ExomeNext-Duo/Trio: This test includes whole exome sequencing of the Duo [Proband (patient of interest) plus one first-degree relative, usually one of the biological parent] or Trio [Proband (patient of interest) plus two first-degree relatives, usually the biological parents] using next generation sequencing methods targeted to the ~20,000 nuclear genes. Genetic alterations are filtered through our in-house bioinformatics pipeline and analyzed by our medical team. Each alteration is reviewed to determine its pathogenicity and clinical correlation with the patient’s clinical symptoms. Family members may be used for co-segregation confirmation studies. Relevant alterations that meet quality thresholds are reported. Secondary findings are available for all members of the duo/trio and reported per patient preferences.

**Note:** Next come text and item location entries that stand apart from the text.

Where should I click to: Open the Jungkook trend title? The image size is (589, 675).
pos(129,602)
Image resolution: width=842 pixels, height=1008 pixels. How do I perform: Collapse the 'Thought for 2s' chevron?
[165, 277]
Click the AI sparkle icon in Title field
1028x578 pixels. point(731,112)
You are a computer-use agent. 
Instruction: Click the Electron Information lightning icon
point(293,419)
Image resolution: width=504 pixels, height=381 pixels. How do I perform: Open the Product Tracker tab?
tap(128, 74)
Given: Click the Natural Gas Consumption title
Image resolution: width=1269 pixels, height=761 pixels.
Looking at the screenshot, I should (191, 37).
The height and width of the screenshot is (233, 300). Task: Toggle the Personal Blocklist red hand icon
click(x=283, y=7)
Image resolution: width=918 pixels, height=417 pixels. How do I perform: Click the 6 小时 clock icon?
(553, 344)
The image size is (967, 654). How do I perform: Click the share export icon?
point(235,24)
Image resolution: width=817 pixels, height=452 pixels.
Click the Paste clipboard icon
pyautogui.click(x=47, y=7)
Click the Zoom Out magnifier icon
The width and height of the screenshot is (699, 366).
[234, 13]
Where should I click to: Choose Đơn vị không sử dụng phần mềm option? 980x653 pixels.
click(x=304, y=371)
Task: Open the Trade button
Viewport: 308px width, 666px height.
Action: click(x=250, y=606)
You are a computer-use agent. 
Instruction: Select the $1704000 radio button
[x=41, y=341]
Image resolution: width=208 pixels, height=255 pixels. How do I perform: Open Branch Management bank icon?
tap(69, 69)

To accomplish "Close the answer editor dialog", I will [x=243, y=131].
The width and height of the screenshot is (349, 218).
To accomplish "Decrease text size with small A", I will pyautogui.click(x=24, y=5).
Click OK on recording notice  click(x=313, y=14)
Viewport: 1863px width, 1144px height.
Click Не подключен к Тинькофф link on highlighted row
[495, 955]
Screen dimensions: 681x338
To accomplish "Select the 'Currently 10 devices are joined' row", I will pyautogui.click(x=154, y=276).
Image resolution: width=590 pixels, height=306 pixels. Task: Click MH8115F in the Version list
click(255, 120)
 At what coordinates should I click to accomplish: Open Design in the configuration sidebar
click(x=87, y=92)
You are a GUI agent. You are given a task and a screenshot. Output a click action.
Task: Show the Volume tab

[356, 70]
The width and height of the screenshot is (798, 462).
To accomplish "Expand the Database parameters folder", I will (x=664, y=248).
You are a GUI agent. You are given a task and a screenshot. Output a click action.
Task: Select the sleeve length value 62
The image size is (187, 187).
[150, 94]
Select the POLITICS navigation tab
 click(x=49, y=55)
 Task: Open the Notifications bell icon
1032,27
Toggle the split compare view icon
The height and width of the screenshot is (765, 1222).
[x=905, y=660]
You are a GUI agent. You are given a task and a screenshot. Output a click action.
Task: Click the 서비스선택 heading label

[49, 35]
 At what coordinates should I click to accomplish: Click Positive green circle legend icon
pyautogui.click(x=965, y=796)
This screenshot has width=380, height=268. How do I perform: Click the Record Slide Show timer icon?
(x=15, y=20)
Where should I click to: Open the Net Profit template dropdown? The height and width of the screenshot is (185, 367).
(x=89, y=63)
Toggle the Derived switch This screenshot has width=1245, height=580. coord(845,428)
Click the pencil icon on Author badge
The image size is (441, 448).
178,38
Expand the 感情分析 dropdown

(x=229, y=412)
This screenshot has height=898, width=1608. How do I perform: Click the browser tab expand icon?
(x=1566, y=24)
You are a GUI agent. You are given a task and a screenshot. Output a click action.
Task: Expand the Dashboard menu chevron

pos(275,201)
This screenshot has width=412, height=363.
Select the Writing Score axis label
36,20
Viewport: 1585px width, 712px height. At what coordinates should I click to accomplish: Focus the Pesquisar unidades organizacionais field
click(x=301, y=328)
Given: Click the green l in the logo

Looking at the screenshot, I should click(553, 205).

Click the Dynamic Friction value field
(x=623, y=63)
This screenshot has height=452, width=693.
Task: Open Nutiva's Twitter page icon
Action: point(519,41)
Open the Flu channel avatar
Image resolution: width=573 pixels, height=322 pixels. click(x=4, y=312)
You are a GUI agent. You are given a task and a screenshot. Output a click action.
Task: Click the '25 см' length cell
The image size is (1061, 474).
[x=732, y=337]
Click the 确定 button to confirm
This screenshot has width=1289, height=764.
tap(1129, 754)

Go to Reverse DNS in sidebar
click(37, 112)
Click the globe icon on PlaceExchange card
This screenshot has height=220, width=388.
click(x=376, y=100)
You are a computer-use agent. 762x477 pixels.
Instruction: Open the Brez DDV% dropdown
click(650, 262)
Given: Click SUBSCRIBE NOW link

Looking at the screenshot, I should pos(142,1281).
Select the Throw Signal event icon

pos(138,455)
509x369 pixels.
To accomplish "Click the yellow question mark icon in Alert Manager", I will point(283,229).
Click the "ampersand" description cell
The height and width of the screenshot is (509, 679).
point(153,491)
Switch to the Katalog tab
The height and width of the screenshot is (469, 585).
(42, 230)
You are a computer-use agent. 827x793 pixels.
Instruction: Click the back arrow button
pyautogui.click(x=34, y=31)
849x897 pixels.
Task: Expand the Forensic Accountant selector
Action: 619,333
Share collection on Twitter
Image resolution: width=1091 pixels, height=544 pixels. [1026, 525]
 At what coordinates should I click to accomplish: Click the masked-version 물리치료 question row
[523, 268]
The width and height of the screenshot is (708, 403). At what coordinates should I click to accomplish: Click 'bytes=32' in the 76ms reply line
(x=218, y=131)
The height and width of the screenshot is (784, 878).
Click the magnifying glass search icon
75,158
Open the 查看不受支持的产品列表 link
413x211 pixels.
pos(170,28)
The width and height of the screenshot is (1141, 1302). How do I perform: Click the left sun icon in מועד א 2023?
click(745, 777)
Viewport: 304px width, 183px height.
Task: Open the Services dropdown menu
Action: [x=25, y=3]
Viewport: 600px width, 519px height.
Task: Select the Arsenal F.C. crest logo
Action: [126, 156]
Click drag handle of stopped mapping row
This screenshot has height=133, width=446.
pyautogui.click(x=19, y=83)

ExomeNext-Duo/Trio plus mtDNA: This test includes whole exome sequencing of the Duo [Proband (patient of interest) plus one first-degree relative, usually one of the biological parent)] or Trio [Proband (patient of interest) plus two first-degree relatives, usually the biological parents] using next generation sequencing methods targeted to the ~20,000 nuclear genes. Sequencing of the mitochondrial (mtDNA) genome is also performed. Genetic alterations are filtered through our in-house bioinformatics pipeline and analyzed by our medical team. Each alteration is reviewed to determine its pathogenicity and clinical correlation with the patient’s clinical symptoms. The mitochondrial genome is also analyzed for a defined list of established disease-causing mutations. Family members may be used for co-segregation confirmation studies. Relevant alterations that meet quality thresholds are reported. Secondary findings are available for all members of the duo/trio and reported per patient preferences.